Andachten

Andacht

Andacht 19.03.2019

19. März 2019 | Roland Nickel

Andacht 19.03.2019

Bildnachweis: cdk / photocase.de

Das Wichtigste von all dem aber ist: Wir haben einen Hohenpriester, der auf dem Ehrenplatz rechts neben dem Thron des allmächtigen Gottes sitzt.

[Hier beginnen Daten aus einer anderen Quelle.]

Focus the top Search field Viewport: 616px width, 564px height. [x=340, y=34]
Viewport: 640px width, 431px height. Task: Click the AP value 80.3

Eine der größten Herausforderungen in einem Zeitmanagementseminar ist es, herauszufinden, wie die meist zu vielen Aufgaben im Arbeitsalltag zu bewältigen sind. Die Antwort darauf ist leicht und schwer zugleich: Prioritäten setzen, also Wichtiges von Unwichtigem unterscheiden und danach arbeiten und leben. Die Anwendung dieser Prinzipien ist in allen Lebensbereichen wichtig, natürlich auch im Glaubensalltag.
Die Bibel enthält viele Gebote, Lehrsätze und Handlungsempfehlungen, aber sie unterscheidet selbstverständlich Wichtiges von Unwichtigem. Der obige Text spricht vom „Wichtigsten“, von dem, worum es eigentlich geht: Es ist Jesus Christus, der als Versöhner und Vermittler bei Gott sitzt und es durch sein Opfer geschafft hat, dass Gott der Sünden nicht mehr gedenkt (V. 12). Jesus ist der Retter dieser Welt (Joh 3,16) und das ist seine Hauptaufgabe, der Grund, warum er auf diese Welt gekommen ist: „Gott sandte seinen Sohn nicht in die Welt, um sie zu verurteilen, sondern um sie durch seinen Sohn zu retten.“ (Joh 3,17 NLB) Damit hat Christus eine klare Priorität gesetzt: die Rettung des Menschen.
Die christliche Gemeinde ist diesem Ziel verpflichtet. Sie ist nicht da, um zu verurteilen und zu richten, um einen möglichst vollständigen Dogmenkatalog aufzustellen oder sich von anderen abzugrenzen. Sie ist dazu da, Menschen in die Nachfolge Christi zu rufen (Mt 28,19). Es geht immer um die Rettung von Menschen, um nichts anderes. Alle anderen Aufgaben und Funktionen sind nachgeordnet. Diese haben zwar auch ihren Platz, aber dürfen nie das Wichtigste untergraben oder infrage stellen.
Wenn uns die biblischen Prioritäten klar sind, können wir mutig vorangehen: „Du entscheidest, was die höchsten Prioritäten für dich sind und hast gleichzeitig den Mut, ‚nein‘ zu sagen zu anderen Dingen und zwar freundlich, lächelnd und nicht verteidigend. Du kannst das tun, weil du ein größeres ‚ja‘ hast, das in dir brennt.“ (Stephen Covey: The 7 Habits of Highly Effective People, Free Press, S. 156)
Und dieses „Ja” ist Christus, der die Rettung von Menschen an die erste Stelle gesetzt hat.